Mt. Savage Locomotive Works


In the 1840's, the United States looked to British imports for its high-tech transportation needs. From a handful of imported locomotives, American firms quickly adopted the designs to the uniquely different requirements of the roads in the states. Mass production of rail was another problem. The Baltimore & Ohio Railroad was built from Baltimore to Cumberland, Maryland, using imported rail, because the material could not be obtained locally. A little-known operation in the backwoods of Allegany County, Maryland, was to change that, and break the monopoly the British had on rail production. The integrated manufacturing center at Mount Savage, with its associated transportation infrastructure, represented the very cutting edge of the Industrial Revolution in America, and rivaled the best in the world.

Mt. Savage is located in Allegany County, Maryland, some ten miles from Cumberland. Stand in downtown Mt. Savage today, and it is hard to appreciate that 150 years ago, this was the functional equivalent of Silicon Valley. The key recognizable feature today in Mt. Savage is the brickyard, the third component of a once-thriving, vertically integrated manufacturing center. Mt. Savage, for all its remoteness, was the site of collocated deposits of coal, iron ore, and fireclay. With the proper clay, bricks can be built to line the furnaces. Coal can be coked into an excellent fuel, mostly pure carbon with few impurities to interfere with the iron production. Limestone was also readily available in the vicinity, to provide a flux to remove impurities from the molten iron. The juxtaposition of all of these elements ensured an early success for the entrepreneurs who could bring the pieces together with adequate financing, and a ready work force.

Of primary importance to any manufacturing of the time was a ready source of raw materials. This, as we shall see, was not a problem at Mt. Savage. The second issue of importance is an adequate transportation infrastructure. The late recognition of this problem forced the demise of the earlier Georges Creek Coal & Iron Company. Learning from this, the Mt. Savage company built their rail line to connect with the Baltimore & Ohio (B&O) Railroad. In the twenty years before the civil war, the railroads provided the necessary impetus for the development of heavy industrial manufacturing in America, both as a ready customer, and as a transportation resource for raw materials and finished goods.

As in other locations, the earliest shortline railroads in Allegany County were constructed by the coal and iron mining companies. They were necessary to build, because the companies required a way to move products to market from the extraction or production site.

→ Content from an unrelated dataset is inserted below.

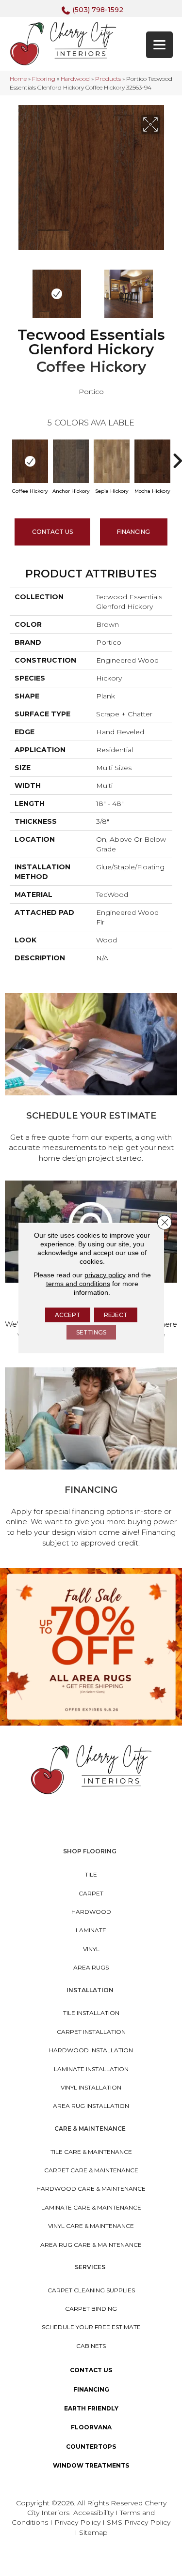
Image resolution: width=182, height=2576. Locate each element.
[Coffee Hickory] (30, 461)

Transportation involved the B&O railhead or the Chesapeake and Ohio (C&O) canal terminus at Cumberland. The earliest railroads were the Mt. Savage Rail Road, built by the Mt. Savage Coal & Iron Co. in 1845, the Eckhart, built in 1846 by the Maryland Mining Company, and the Georges Creek, built in 1853 by the Georges Creek Coal & Iron Co. These would all be eventually absorbed into the Cumberland & Pennsylvania Railroad, and from there into the Western Maryland Railway, Chessie, then CSXT.